§ Entries for locating words and elements
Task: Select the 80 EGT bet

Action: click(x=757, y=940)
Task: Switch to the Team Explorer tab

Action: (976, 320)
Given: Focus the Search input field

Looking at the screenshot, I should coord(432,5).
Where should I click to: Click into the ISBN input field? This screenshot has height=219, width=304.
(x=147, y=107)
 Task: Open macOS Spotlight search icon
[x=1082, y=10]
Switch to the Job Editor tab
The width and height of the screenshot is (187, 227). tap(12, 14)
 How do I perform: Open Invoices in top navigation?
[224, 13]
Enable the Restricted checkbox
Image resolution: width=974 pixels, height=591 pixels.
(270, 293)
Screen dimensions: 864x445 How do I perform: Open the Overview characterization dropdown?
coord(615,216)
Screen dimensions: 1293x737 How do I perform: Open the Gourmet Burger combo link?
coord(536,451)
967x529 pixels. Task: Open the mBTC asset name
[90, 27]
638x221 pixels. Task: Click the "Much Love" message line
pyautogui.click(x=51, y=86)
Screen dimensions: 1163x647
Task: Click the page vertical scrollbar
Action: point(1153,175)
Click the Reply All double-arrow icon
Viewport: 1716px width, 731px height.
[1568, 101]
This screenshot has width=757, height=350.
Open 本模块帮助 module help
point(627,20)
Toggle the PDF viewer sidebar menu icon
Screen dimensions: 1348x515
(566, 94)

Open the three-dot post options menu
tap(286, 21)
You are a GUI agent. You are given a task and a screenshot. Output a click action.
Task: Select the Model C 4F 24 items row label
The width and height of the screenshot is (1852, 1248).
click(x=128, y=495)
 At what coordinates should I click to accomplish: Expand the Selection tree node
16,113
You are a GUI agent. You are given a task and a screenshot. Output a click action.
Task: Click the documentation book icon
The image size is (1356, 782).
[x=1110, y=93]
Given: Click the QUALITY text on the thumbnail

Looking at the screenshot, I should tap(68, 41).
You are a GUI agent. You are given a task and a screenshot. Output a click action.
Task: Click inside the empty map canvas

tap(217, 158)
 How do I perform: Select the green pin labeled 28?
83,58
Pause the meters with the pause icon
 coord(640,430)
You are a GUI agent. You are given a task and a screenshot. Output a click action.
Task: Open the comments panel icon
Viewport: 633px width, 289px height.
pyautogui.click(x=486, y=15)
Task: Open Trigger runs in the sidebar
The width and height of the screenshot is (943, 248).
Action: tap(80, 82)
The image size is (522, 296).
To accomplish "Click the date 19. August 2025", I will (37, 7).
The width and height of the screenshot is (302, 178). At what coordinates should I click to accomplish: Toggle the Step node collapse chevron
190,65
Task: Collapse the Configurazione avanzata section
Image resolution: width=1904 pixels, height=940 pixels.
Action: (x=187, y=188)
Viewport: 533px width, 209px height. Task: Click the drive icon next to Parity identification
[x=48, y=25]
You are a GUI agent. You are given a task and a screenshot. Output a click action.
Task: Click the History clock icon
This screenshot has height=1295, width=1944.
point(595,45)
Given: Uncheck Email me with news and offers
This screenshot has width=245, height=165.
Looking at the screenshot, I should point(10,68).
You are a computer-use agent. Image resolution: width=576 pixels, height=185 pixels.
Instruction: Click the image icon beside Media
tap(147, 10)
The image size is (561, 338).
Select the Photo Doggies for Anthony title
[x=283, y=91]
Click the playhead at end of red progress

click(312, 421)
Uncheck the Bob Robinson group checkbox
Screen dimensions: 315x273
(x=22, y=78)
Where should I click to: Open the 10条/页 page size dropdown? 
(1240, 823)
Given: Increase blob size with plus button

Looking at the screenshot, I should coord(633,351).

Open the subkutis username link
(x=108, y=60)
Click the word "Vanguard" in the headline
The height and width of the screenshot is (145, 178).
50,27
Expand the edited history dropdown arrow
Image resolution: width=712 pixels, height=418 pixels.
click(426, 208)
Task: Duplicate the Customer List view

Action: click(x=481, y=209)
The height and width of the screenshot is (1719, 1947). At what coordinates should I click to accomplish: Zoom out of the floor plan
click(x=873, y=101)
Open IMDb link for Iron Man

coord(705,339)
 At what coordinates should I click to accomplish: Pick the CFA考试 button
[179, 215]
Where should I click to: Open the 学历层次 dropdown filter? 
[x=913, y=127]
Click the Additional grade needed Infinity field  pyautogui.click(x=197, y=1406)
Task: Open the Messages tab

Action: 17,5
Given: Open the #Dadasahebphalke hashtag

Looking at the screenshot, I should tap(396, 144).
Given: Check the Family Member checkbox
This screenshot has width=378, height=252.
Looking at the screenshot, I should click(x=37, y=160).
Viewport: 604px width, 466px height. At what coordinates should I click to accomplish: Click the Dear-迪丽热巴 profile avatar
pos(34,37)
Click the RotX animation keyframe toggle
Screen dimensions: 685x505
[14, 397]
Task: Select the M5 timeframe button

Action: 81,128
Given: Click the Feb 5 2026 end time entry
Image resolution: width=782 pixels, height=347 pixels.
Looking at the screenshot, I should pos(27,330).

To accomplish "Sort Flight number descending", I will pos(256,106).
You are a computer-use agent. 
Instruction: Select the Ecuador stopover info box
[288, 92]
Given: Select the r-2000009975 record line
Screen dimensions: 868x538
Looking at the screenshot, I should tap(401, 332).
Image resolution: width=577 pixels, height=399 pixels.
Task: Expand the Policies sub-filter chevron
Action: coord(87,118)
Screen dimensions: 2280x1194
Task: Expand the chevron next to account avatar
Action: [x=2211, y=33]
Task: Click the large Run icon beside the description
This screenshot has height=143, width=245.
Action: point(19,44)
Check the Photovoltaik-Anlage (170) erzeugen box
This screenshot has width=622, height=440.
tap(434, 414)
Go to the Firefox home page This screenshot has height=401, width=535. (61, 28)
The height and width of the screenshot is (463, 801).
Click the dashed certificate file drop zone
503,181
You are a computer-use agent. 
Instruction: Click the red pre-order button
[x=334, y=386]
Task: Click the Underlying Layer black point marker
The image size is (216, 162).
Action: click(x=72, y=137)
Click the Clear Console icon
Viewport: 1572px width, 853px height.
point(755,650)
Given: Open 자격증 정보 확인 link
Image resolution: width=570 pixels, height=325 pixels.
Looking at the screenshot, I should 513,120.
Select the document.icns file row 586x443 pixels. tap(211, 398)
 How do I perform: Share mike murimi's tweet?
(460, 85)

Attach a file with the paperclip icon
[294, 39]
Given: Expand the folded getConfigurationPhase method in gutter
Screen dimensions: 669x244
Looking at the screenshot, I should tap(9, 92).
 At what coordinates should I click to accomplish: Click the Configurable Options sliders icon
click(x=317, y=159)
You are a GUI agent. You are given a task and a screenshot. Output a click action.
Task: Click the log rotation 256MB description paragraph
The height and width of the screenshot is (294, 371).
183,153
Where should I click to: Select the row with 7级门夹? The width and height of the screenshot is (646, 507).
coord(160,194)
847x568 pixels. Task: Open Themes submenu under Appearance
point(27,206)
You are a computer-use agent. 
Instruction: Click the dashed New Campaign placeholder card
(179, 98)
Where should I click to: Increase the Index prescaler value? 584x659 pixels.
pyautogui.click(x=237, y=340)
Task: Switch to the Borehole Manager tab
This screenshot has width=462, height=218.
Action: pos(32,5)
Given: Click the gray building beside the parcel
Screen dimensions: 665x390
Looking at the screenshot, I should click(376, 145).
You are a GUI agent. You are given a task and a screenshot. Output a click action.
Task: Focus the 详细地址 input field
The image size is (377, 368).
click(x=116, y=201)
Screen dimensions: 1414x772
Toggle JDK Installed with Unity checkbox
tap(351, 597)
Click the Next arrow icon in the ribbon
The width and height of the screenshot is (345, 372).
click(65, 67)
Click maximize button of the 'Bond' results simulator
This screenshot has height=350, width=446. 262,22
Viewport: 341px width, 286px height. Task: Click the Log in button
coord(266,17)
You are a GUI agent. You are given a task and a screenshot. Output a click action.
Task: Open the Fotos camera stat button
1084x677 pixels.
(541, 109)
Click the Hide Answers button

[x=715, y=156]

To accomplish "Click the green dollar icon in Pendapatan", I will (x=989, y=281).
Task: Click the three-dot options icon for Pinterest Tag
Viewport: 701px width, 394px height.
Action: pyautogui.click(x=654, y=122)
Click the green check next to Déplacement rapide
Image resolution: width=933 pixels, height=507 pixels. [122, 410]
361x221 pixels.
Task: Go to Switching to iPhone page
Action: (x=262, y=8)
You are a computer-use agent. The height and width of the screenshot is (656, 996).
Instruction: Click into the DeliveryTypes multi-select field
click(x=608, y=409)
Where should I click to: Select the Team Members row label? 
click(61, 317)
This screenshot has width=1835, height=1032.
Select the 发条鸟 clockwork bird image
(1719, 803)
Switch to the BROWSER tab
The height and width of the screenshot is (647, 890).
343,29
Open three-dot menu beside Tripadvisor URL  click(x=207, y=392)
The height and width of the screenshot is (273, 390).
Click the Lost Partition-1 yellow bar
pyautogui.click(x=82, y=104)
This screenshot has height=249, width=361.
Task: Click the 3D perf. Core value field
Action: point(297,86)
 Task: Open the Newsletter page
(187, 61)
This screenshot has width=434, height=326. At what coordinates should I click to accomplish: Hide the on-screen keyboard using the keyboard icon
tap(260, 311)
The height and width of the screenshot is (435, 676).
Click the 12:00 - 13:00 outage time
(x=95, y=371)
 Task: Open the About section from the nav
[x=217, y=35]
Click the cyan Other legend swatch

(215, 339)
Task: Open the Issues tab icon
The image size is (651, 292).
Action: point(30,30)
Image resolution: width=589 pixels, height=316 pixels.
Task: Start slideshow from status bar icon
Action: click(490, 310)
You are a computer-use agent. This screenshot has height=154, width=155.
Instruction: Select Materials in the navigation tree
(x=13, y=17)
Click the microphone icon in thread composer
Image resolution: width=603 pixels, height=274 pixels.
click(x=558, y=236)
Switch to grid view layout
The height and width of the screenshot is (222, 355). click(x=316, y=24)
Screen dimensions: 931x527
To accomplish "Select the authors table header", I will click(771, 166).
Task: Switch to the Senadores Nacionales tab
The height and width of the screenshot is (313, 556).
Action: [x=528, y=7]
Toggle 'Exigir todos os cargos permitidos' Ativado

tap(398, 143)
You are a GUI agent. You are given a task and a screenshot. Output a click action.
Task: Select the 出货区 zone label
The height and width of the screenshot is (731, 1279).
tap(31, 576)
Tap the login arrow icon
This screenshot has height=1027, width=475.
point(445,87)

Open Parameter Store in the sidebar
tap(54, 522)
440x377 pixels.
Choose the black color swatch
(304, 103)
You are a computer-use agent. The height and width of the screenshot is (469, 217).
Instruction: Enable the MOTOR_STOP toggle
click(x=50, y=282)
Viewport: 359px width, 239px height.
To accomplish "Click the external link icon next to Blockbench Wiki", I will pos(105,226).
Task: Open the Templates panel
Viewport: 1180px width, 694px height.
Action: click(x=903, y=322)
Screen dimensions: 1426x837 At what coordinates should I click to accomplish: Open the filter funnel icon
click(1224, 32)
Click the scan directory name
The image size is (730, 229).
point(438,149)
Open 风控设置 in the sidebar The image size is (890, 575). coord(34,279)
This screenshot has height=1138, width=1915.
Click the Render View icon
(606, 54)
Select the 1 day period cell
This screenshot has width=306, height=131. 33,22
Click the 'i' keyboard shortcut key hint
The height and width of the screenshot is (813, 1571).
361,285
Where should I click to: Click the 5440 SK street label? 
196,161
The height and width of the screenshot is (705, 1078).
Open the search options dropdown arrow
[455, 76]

§ Prompt
Copy out the records verbatim, from the first line through the line containing "(x=147, y=107)".

§ Output of the task
Task: Select the 80 EGT bet

Action: click(x=757, y=940)
Task: Switch to the Team Explorer tab

Action: (976, 320)
Given: Focus the Search input field

Looking at the screenshot, I should coord(432,5).
Where should I click to: Click into the ISBN input field? This screenshot has height=219, width=304.
(x=147, y=107)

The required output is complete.